On Friday, dozens of grieving relatives waited anxiously near the scene, which was cordoned off by police tape and a metal gate. Some collapsed in tears and held up photos of the dead, while others angrily tried to cross security barriers. Local reporters argued with guards for access.

Ai Xianhui, whose husband was missing, said she had spent hours trying to persuade local authorities to let her on the scene. “Even though I said a lot of things to them, they still won’t let me in,” said Ai, huddled on the sidewalk with her child.

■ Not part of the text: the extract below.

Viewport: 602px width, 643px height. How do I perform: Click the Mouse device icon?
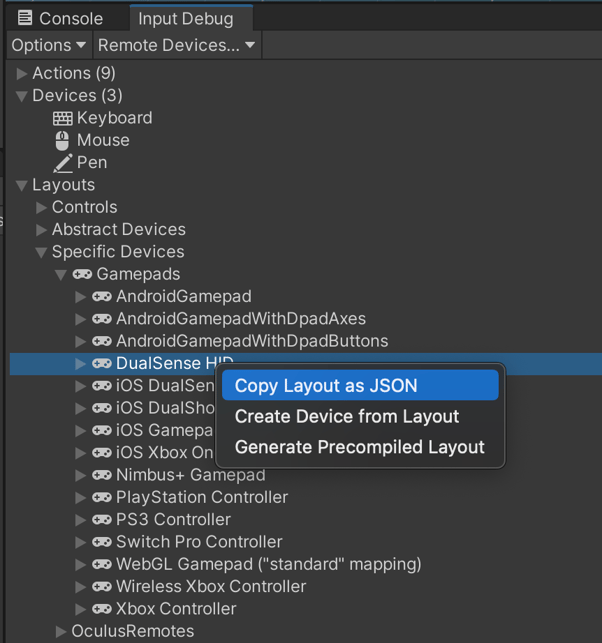point(63,140)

The accident comes amid a safety crackdown on China’s coal mines — the world’s deadliest. Each year, thousands of deaths are reported in explosions, underground floods and other accidents, often blamed on negligence, lack of safety equipment and poor ventilation.

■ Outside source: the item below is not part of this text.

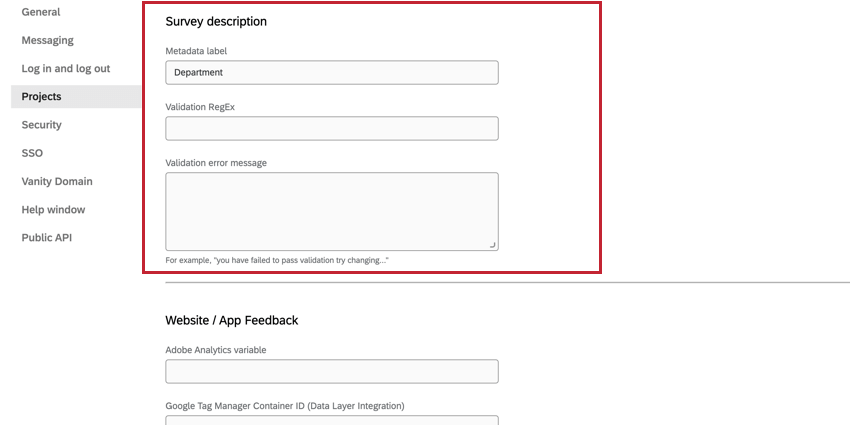850x425 pixels.
Task: Navigate to the SSO section
Action: point(32,153)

A government report released Thursday said 4,153 people were killed in fires, floods and other accidents in coal mines in the first nine months of this year — a drop of 13 percent from the same period last year.

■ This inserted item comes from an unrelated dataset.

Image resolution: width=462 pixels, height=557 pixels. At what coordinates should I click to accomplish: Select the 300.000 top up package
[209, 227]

An old man who lost his son in a coal mine explosion cries outside the Daping Mine in Xinmi, in central China's Henan Province. The death toll in the gas explosion rose to 66 on Friday with 84 still missing.

For the third straight day, haggard rescue workers dressed in orange jumpsuits and yellow hardhats — part of a 1,000-strong team — carried bodies wrapped in green canvas out of Daping. Xinhua said their efforts were hampered by the high density of gas in the air and debris from the collapsed shaft.

On its evening national news broadcast, state television said the locations of the missing 82 miners “have basically been confirmed” but did not indicate whether they were alive or give any more details.

Local officials have said that chances of survival for the missing miners were “quite slim.”

Also Friday, rescuers were searching for 29 miners who were missing after a shaft in the northern city of Wu’an in Hebei province flooded. The accident occurred Wednesday when 63 people were working, according to the State Work Safety Administration’s Web site.

Another 12 miners were killed in a mine explosion in the southwestern region of Chongqing, the site said, while in southern Guizhou province, five workers died and eight were missing in a separate mine blast.

Sun Huashan, deputy administrator of the safety administration, said the disaster in Henan highlighted “many problems” in enforcing safety standards and the pressure to raise coal production in energy-short China.